A notre point de vue européen, la question pour pénétrer dans le pays se résume en un traité avec l’autorité suprême, le mikado ; mais on s’aperçoit bien vite des difficultés que présente une solution aussi simple en apparence. Pour aller à Kioto, il faut la guerre, et, le succès obtenu, pouvons-nous penser qu’à moins de vouloir renverser brusquement des usages séculaires nous soyons en droit d’obtenir auprès d’une autorité aussi mystérieuse une introduction qui, malgré toutes les formes extérieures de respect, sera une injure pour le pays ? Pouvons-nous espérer voir des relations s’établir entre la personne sacrée, presque divine de l’empereur et les représentans européens, que rien ne distingue de la foule et auxquels nous ne rendons aucun de ces signes apparens de déférence qui marquent au Japon la position des personnes ? Pour ouvrir le Japon, il y a un moyen aussi sûr que les relations diplomatiques, le commerce. Le coin est enfoncé depuis huit ans, il ne tient qu’à nous de frapper de façon à faire brèche. D’obstacles, il n’y en a point d’insurmontables ; du moins l’attitude prise par les princes de Satzouma et de Nagato nous donne-t-elle lieu de le croire et nous fait-elle supposer que, si les hasards nous rapprochaient d’autres daïmios, nous trouverions chez beaucoup d’entre eux les mêmes dispositions. Afin de nous en assurer, il nous faut nous-mêmes tâter le terrain.
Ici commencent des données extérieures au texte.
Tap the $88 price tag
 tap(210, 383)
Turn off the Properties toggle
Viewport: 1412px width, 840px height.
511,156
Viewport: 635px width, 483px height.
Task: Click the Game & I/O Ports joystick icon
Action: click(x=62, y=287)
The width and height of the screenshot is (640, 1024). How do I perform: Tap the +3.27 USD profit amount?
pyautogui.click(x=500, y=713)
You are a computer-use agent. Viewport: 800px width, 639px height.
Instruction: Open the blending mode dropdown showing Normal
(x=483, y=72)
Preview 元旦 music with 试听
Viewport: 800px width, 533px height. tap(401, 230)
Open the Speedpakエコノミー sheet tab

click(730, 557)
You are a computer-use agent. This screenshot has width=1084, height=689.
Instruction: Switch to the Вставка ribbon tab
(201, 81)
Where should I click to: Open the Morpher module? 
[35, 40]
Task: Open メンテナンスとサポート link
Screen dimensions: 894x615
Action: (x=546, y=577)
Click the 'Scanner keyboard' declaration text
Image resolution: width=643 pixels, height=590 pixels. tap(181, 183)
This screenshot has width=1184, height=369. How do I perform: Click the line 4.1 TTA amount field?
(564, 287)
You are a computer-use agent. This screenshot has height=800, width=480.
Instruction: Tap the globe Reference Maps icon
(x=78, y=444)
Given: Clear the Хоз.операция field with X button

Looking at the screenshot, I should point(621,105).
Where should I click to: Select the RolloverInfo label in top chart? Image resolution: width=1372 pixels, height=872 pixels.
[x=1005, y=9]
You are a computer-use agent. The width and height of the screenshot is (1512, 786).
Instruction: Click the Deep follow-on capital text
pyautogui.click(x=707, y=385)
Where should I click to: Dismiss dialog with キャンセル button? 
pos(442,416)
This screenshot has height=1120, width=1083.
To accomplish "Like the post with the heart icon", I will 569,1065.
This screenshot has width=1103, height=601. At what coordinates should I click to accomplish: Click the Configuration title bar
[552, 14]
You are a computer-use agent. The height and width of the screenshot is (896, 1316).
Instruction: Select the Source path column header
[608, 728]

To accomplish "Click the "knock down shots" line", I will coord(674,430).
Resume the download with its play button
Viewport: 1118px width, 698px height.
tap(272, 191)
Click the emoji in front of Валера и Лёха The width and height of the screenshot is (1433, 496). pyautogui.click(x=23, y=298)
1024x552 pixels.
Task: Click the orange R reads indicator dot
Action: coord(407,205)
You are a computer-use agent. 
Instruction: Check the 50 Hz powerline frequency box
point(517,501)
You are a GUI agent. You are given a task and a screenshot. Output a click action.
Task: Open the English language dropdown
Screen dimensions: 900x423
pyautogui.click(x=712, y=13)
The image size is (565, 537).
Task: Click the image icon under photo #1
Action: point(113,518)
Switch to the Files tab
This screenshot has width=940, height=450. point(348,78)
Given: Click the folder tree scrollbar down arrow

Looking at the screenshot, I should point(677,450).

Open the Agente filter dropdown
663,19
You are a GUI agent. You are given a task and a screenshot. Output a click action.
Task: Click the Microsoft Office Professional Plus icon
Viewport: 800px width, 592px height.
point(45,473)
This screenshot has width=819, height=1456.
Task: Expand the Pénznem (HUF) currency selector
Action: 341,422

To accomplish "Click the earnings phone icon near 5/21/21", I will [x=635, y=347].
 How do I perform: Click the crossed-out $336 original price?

Les renseignemens que nous retirerons des indigènes ne nous fourniront aucune indication sérieuse ; placés en face d’une population d’ouvriers et de paysans, nous n’apprendrons rien de ce qui pourrait nous intéresser, et l’insuccès qui a couronné nos efforts depuis que nous habitons le pays en est la meilleure preuve. Nous en serons encore dans dix ans à ne connaître de la cour du mikado que ces dessins populaires représentant l’empereur entouré de douze femmes habillées de rouge, les cheveux dénoués sur les épaules, limite extrême des notions que possède la classe bourgeoise sur cet auguste personnage. N’est-il pas plus probable qu’en créant entre les divers princes un antagonisme d’influence nous devons arriver, sinon à découvrir la vérité, au moins à recueillir les moyens les plus sûrs pour la chercher ? Cet antagonisme, le commerce seul peut nous le procurer sans danger.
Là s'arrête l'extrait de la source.